Telltale metabolites in meconium.
Attention pregnant smokers: You can run, but you can’t hide. A chemical analysis of your baby’s first official poop can establish whether your infant has suffered from prenatal exposure to tobacco smoke. The higher the levels of tobacco metabolites, the more likely the mother was an active smoker.
The authors of a study published in Environmental Health found that nicotine and assorted tobacco metabolites were easily detectable in an infant’s meconium, the black, tar-like substance that comprises the first stools from newborns.
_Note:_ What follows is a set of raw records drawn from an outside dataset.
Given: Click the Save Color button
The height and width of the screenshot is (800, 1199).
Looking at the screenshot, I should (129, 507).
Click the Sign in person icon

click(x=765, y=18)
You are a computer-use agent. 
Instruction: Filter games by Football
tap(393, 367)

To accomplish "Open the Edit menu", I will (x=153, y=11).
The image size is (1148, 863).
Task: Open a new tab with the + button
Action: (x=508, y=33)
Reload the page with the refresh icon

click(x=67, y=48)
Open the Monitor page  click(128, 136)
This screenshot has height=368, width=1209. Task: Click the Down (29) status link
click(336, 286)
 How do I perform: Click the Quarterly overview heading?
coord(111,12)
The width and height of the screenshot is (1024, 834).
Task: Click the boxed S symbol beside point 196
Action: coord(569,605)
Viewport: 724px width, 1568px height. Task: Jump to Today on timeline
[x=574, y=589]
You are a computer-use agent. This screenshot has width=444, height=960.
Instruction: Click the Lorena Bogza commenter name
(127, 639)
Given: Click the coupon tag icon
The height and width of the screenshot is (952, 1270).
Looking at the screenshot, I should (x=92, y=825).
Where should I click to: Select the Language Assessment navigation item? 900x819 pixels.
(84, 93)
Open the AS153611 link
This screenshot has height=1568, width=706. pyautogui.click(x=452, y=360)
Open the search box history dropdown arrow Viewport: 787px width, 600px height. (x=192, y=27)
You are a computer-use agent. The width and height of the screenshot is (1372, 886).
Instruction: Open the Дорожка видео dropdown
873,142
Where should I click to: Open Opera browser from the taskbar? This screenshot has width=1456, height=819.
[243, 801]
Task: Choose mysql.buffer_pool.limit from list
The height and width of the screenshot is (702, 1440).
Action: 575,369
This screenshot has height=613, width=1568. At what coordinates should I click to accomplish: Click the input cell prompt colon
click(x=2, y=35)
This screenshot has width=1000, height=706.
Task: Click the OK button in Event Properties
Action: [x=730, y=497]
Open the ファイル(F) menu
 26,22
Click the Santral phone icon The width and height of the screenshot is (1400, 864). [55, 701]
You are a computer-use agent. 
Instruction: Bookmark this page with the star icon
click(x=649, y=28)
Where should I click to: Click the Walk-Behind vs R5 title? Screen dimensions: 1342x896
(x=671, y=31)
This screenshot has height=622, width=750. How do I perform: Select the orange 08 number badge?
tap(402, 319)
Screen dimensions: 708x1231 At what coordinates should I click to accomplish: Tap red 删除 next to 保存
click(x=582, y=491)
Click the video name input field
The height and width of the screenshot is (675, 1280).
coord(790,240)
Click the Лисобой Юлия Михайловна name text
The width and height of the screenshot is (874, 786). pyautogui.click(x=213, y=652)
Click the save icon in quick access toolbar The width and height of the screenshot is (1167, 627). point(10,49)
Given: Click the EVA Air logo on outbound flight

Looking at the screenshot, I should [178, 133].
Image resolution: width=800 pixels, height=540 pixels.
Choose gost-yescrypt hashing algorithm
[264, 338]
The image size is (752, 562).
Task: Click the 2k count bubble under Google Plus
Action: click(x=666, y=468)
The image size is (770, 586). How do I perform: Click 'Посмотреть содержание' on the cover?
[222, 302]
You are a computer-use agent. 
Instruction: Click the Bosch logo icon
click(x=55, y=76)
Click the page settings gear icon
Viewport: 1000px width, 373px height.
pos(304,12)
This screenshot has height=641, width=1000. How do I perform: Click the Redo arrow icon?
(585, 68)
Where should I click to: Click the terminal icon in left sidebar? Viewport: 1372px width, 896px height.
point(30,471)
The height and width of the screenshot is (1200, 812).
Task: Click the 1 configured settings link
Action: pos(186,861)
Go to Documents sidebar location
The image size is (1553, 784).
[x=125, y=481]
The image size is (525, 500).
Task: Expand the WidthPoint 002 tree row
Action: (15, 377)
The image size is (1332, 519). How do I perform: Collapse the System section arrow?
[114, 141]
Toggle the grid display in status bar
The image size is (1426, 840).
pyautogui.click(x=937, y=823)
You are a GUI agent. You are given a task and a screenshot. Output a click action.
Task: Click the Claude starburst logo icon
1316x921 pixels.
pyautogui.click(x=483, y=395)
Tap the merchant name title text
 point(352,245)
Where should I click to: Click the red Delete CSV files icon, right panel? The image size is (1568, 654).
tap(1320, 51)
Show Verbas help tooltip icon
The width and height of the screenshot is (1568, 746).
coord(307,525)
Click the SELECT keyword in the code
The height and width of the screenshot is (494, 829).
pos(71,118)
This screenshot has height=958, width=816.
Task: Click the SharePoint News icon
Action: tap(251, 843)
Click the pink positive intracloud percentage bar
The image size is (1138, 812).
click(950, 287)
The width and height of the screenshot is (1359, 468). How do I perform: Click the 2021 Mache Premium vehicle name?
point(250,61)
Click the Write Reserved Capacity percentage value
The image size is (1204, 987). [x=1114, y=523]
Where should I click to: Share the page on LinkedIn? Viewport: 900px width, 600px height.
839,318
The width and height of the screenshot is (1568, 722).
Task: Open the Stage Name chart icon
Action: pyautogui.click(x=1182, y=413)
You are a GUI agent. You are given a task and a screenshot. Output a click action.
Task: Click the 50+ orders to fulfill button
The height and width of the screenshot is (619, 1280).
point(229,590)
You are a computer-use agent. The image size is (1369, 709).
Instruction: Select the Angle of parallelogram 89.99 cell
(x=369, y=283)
In a study of 337 babies, tobacco metabolite concentrations were higher in active smokers than in non-smoking women exposed to second-hand smoke only.
The researchers say the meconium method is not superior to other methods of measurements, but suggest it may be a useful adjunct in estimating “gestational exposure to other environmental toxicants that exhibit more variability during pregnancy, especially non-persistent compounds like bisphenol A and phthalates.”
One striking aspect of the study is that the researchers found nicotine and cotinine—a common nicotine metabolite--in most of the meconium samples analyzed. 80% of the samples contained nicotine. So it is not a question of exposure, it’s a question of the degree of exposure. Should we be concerned about the lower levels of exposure registered from second-hand smoke? Apparently so, since “meconium tobacco smoke metabolites were inversely associated with birth weight,” according to Joe M. Braun and coworkers. Braun suggested that additional biomarkers for tobacco exposure were important, based on his belief that tobacco smoke exposure during pregnancy is under-reported.
This looks like a potentially useful tool for epidemiological studies that enroll women and infants at birth. More studies of this kind are needed, because prenatal tobacco smoke exposure is increasingly implicated in “adverse infant and childhood health outcomes.”